Canada is mentioned but briefly, in the context of early French contact with aboriginal peoples. Mathieu da Costa (or d’Acosta) who knew French and Mikmaq in addition to his native Portuguese was, apart from the first Black on what was to become Canada, went into the service of Sieur des Monts and contributed to the good relations between the French explorers and the Mikmaq. But others had more complicated lives: Étienne Brulé, a young Frenchman who learned Huron, later went over to the enemy and worked for the English, and, according to some stories ended up being tortured and eaten by the Huron for his politics. Also, the ideology of the interpreter may get in the way of a “clean” interpretation, as was the case of early interpreters in New France who, as Huguenots, refused to interpret for the Catholic orders, dominant in the new colony. The problem was solved by their being replaced by Jesuit-trained interpreters.

Roland is especially interesting on the topic of the history of the training of interpreters. In earliest times (except in China and Japan), their bilingual ability was a feature of their family or early life circumstances; they were not products of interpreter training programmes.
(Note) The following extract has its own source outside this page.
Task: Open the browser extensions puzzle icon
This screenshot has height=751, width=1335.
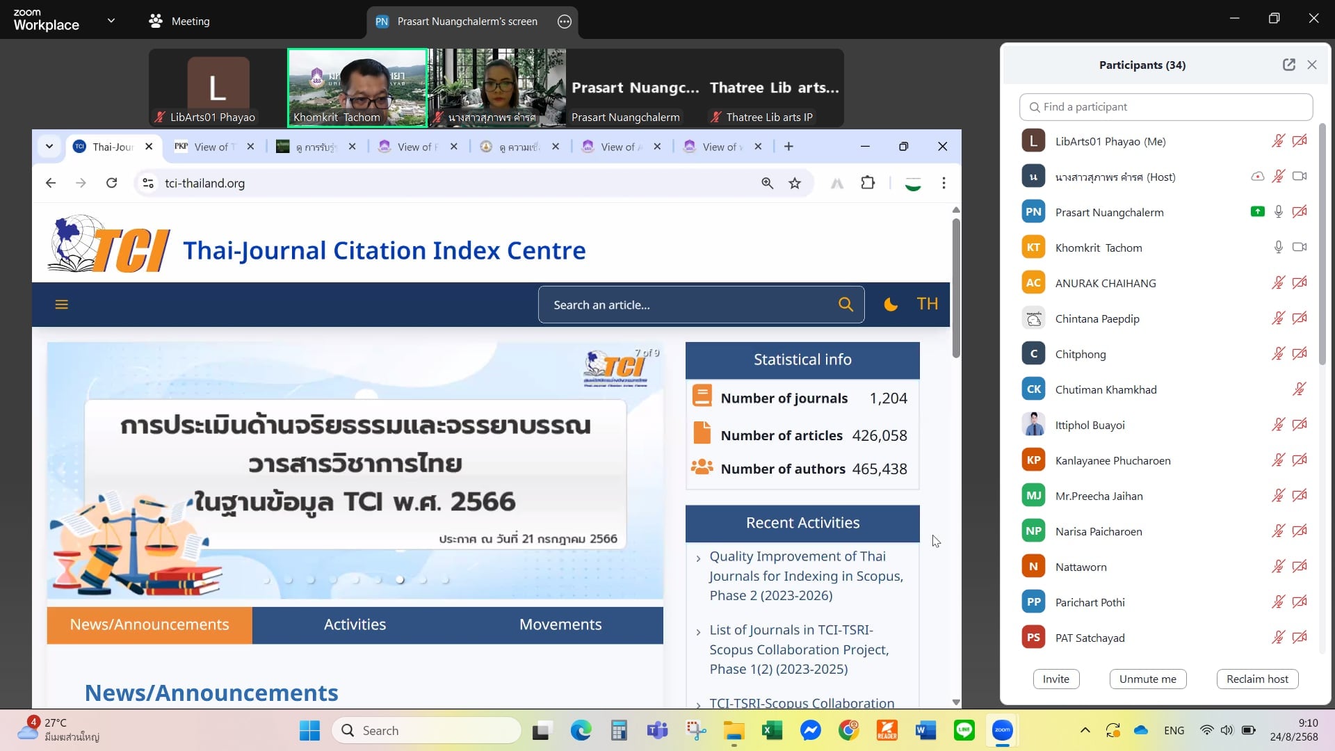Action: coord(868,183)

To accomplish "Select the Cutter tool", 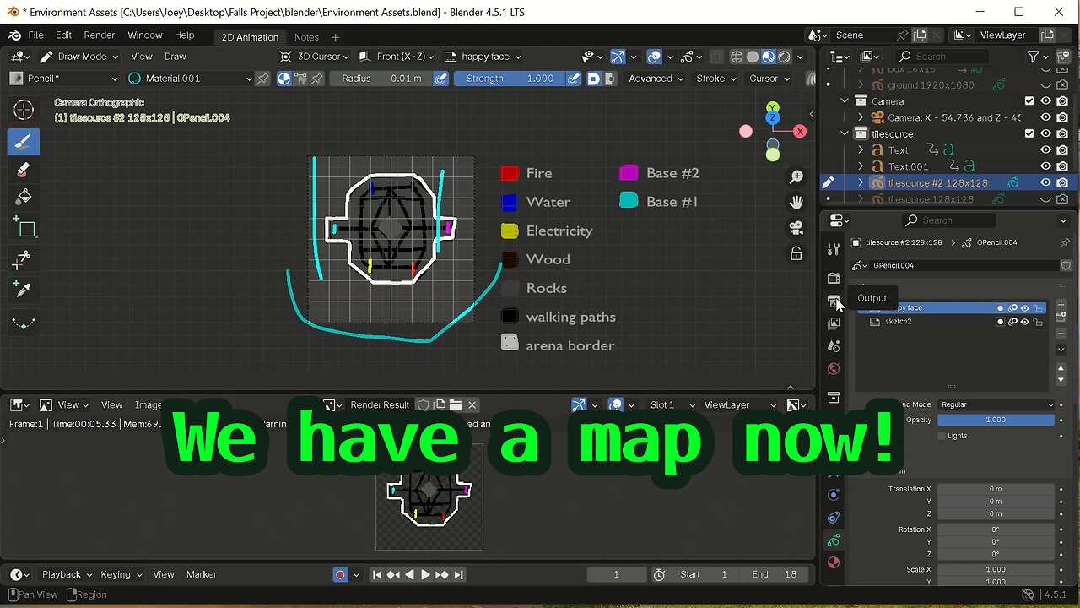I will [x=24, y=259].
But in Ancient Egypt, a special Egyptian-Greek interpreters’ caste was formed; in Ancient Greece, young Persians were instructed in Greek, and in Ancient Rome, bilingual instruction in Latin and Greek was the mark of a cultured citizen. Byzantium had an Office for Barbarians, who learned the customs and languages of the subject peoples in that vast empire. In fourteenth century Toledo, a quadrilingual translation centre flourished in Arabic, Hebrew, Spanish and Latin. The Ottoman Empire established a caste-like institution of dragomen of Turks and foreign nationals who conducted interpretation between the Turks and Europeans. In China, civil service examinations of translators and interpreters were set up in ten foreign languages; their positions eventually became hereditary, even though such positions were considered low-status, since the interpreters were required to have contact with despised “barbarians”.

The quality and quantity of the analysis falls off sharply after the Second World War. There is an interesting anecdote of the linguistic confusion which reigned at the onset of the United Nations, but little mention of the European Union or the contemporary situation of interpreters in diplomacy or interpreter training.

Nevertheless, Roland’s book is a highly readable survey of the development of the profession of diplomatic interpreter, while standing on substantial scholarly foundations (25 pages of bibliography, principally of works cited in English and French). As a teacher in a Canadian university faculty (Glendon College) founded by a Canadian diplomat (Escott Reid) to produce bilingual public servants with a broad liberal arts and internationalist outlook, I feel that my colleagues and I carry on a proud 4500-year-old tradition of linguistically-enlightened intercultural communication. This book invites all its readers to belong to the same noble tradition.